Sarajevo for the Euro
The crisis now rolling through the debt markets is not a crisis of Greece, but of the bankrupt euro system and U.S. financial system. Most of the nations of the trans-Atlantic region are facing a breakdown crisis, if not tomorrow, then within weeks; a breakdown crisis of the trans-Atlantic nations from which only those of South America are somewhat protected.
This crisis has been triggered now because of the financial and economic rape of Greece, not by its declaration of bank holiday; it is not a Greek problem that the financial system is at the brink of a chain-reaction breakdown.

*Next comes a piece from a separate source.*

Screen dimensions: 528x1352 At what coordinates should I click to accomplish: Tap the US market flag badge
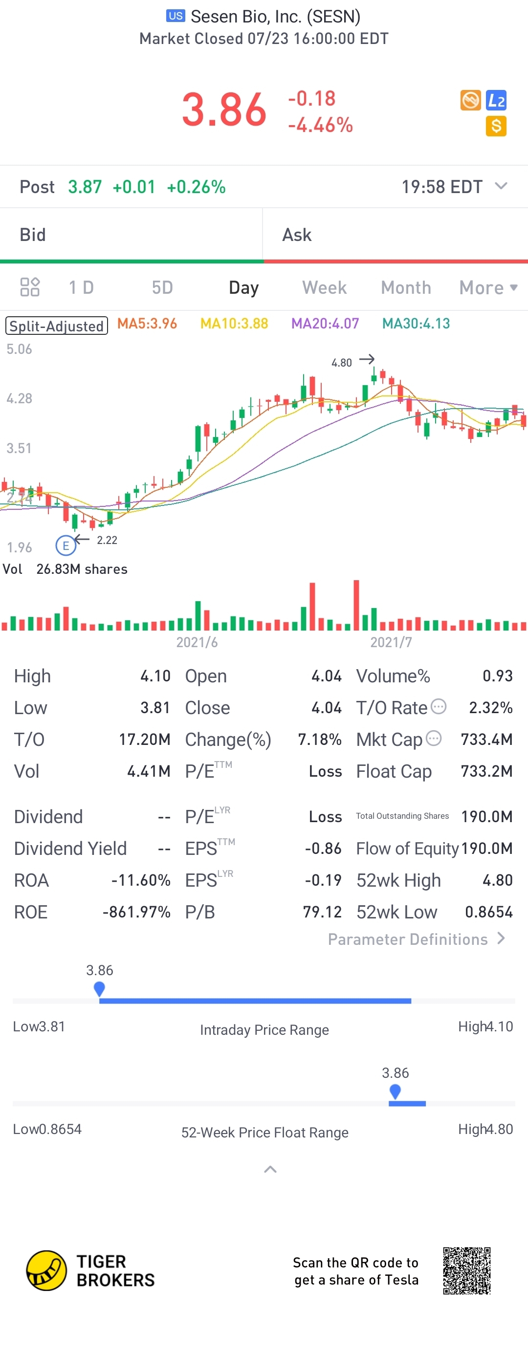175,16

Following Greek Prime Minister Tsipras’ firm speech announcing the bank holiday, in which he quoted President Franklin Roosevelt, the chaos the creditor institutions wanted, did not materialize, except on their own markets. News sources which interviewed citizens in Greek cities — Reuters, USAToday, for example — found most Greeks supporting the government and supporting an “Oxi” (No) vote in the referendum: “We can’t get any poorer,” was a typical comment. There was strong support for Greece’s stand from opposition forces in Spain and Italy, and from British Labour MPs.

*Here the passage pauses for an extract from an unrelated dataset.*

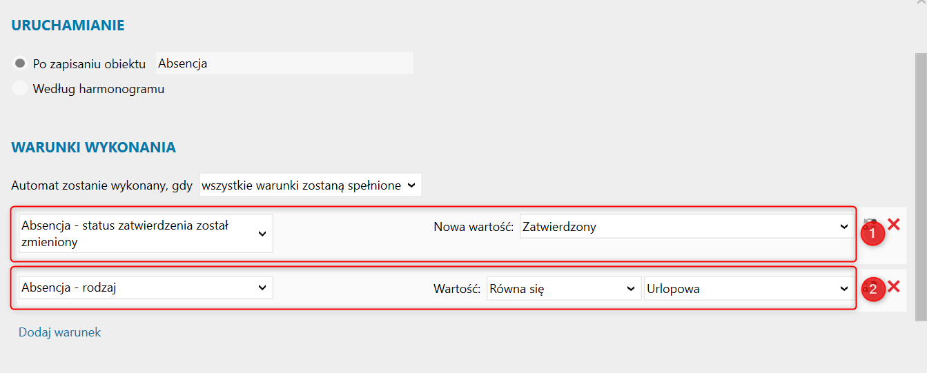Click the scroll-up arrow at top right

click(921, 3)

The Greeks are, in fact, in a more stable position than the rest of the nations of Europe. “Greek crisis could be a ‘Sarajevo’ moment for the euro,” wrote Guardian chief financial columnist Larry Elliot; “Merkel’s Strategy Didn’t Just Fail, It Failed Spectacularly,” headlined Der Spiegel. “There is a real threat of Europe collapsing.”
At the same moment, the governor of Puerto Rico announced that it could no longer make payments on its debt, a very large $72 billion dollars, sending shock waves into the U.S. municipal bond markets; the White House ruled out taking any action. And scores of hedge funds and banks which had, like lemmings, all bet the wrong way on the euro debt crisis, were taking big losses.
“The situation of the London and Wall Street financial system is impossible,” said EIR Founding Editor Lyndon LaRouche on Monday.
After LaRouche’s wise words, the markets resumed plunging all day Monday.